Ein Gespenst wird gejagt

Arbeitslose, die sich um Jobs drücken, bilden zwar nur eine verschwindend kleine Minderheit. Sie spielen politisch aber eine große Rolle

von BARBARA DRIBBUSCH

Der Ingenieur kannte die Tricks. Zwei Jahre war er arbeitslos gewesen, in dieser Zeit hatte ihn das Arbeitsamt mehrfach zu Vorstellungsgesprächen geschickt. Er wurde nie genommen. „Man musste nur etwas ausführlicher von seinen Hobbys erzählen“, berichtet der Hamburger heute. Auch ein kleiner Hinweis darauf, dass er im früheren Unternehmen mit dem Chef nicht klarkam, hatte den erwünschten Effekt: Er wurde abgelehnt. Der Ingenieur war einer von den viel beschworenen „Drückebergern“– und ein Exot.

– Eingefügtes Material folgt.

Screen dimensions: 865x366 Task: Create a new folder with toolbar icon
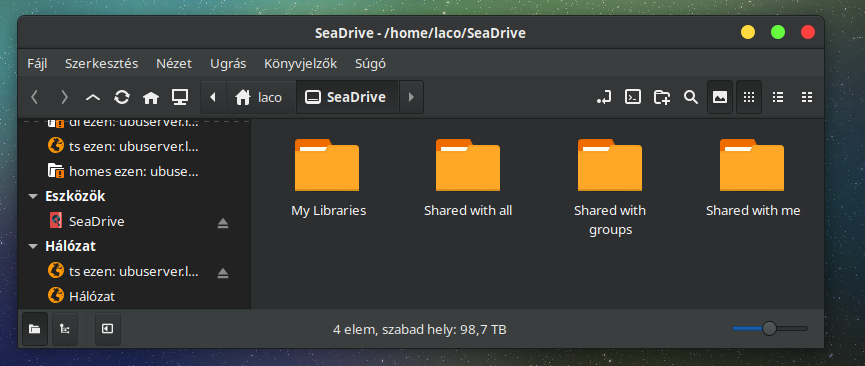661,97
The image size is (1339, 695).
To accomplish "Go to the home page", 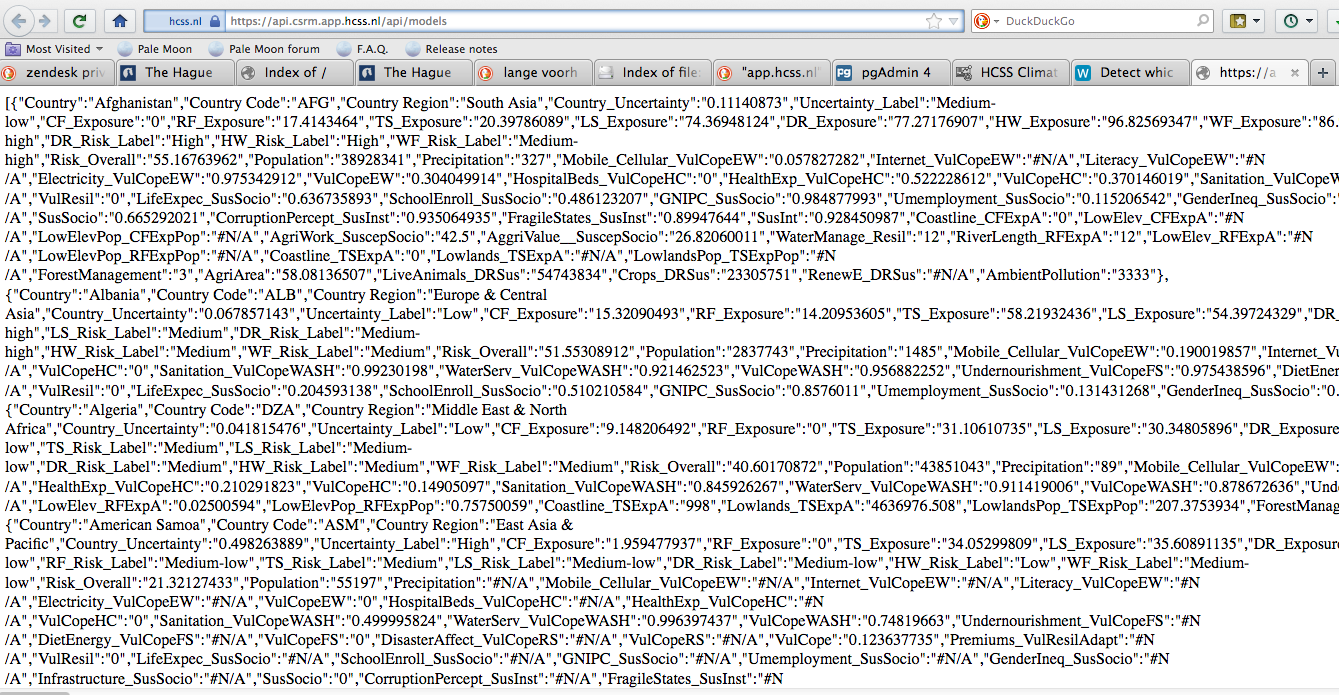I will coord(119,20).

Erwerbslose, die sich mit allen Tricks um angebotene Jobs drücken, sind „eine Randerscheinung. Sie bestimmen die Arbeitslosigkeit nicht“, betont Eberhard Mann, Sprecher der Bundesanstalt für Arbeit (BA). Es gebe auch keine Hinweise darauf, dass das Segment der Arbeitsverweigerer in den vergangenen Jahren größer geworden sei.

Regeln schon verschärft

Von den rund 4 Millionen Arbeitslosen in Deutschland sind etwa ein Drittel länger als ein Jahr ohne Job. Von diesen 1,3 Millionen Langzeitarbeitslosen ist die Hälfte älter als 50 Jahre. Ein Drittel ist außerdem gesundheitlich eingeschränkt, 40 Prozent der Langzeitarbeitslosen haben keine Berufsausbildung. „Für diese Betroffenen ist es schwer, einen Job zu finden“, sagt Mann von der BA. Der Anteil der Langzeitarbeitslosen ist dabei in den vergangenen zwei Jahren nicht gestiegen.

Dennoch gibt es auch für die nicht so hoch Qualifizierten immer wieder offene Stellen: 108.000 arbeitslosen Köchen und Kochhelfern stehen beispielsweise 23.200 offene Stellen beim Arbeitsamt gegenüber. Aber die Zahlen sagen nichts über eine Arbeitswilligkeit aus. Oft werden beispielsweise nur billige Jungköche gesucht. Viele Arbeitslose, gerade aus schlechter bezahlten Berufen, wollen außerdem nicht umziehen, oft ist auch die Fluktuation in diesen gering qualifzierten Jobs sehr hoch.

Die gesetzlichen Regelungen für die Ablehnung „zumutbarer“ Jobs sind in den letzten Jahren verschärft worden. Wer länger als ein halbes Jahr arbeitslos ist, für den gilt ein Job als „zumutbar“, auch wenn die Bezahlung nur noch so hoch ist wie das Arbeitslosengeld. Wer einen „zumutbaren“ Job ablehnt, dessen Arbeitslosengeld wird für zwölf Wochen gesperrt. Im Jahr 2000 wurden aber nur 91.000 Sperrzeiten verhängt.

Die Arbeitgeber erhalten zwar für jedes Vorstellungsgespräch vom Arbeitsamt ein Formblatt. „Da wird dann aber eben nur angegeben, dass der Bewerber nicht geeignet ist“, erläutert Klaus Pohl, Sprecher des Landesarbeitsamtes Berlin-Brandenburg. Ob der Arbeitslose sich bewusst unvorteilhaft präsentiert hat oder tatsächlich unfähig ist, können und wollen die Arbeitgeber nicht beurteilen. Mit so genannten Trainingsmaßnahmen, also etwa Bewerbungstrainings, kann man zwar einen Arbeitslosen für vier bis sechs Wochen gewissermaßen in eine Maßnahme zwingen, „danach aber ist er wieder arbeitslos. Das nützt nicht viel, wenn er nicht will“, erklärt Christian Gärtner, Abteilungsleiter beim Arbeitsamt Nord in Berlin. Nur etwa 1 Prozent der Arbeitslosen in Berlin sind derzeit in Trainingsmaßnahmen. Die Zahl derjenigen, die vom Arbeitsamt deswegen in die Maßnahme geschickt wurden, „um die Verfügbarkeit“ zu testen, schätzt Pohl auf nur 150.

Eingliederung geplant

Trotz des relativ kleinen Segments an „faulen“ Arbeitslosen ist die politische Diskussion um die „Drückeberger“ ein Dauerbrenner. Konkrete Vorschläge für schärfere Sanktionen gibt es bisher allerdings nicht. Das Bundesarbeitsministerium will bei der nun anstehenden Novellierung des Sozialgesetzbuches III jedoch durchsetzen, dass zumindest schwer vermittelbare Arbeitslose einen „Eingliederungsplan“ bekommen und sich verpflichten, daran teilzunehmen.

Die Frage ist nur, was man dann welchen Arbeitslosen anbietet: „Man kann ja nicht alle in Qualifizierungs- oder Beschäftigungsmaßnahmen stecken“, meint Pohl. In Berlin betreut zudem jeder Arbeitsvermittler rund 1.000 Erwerbslose. Wenn im großen Stil neue Eingliederungsmaßnahmen geplant seien, dann, so Pohl, „müsste man externe Vermittler einschalten“.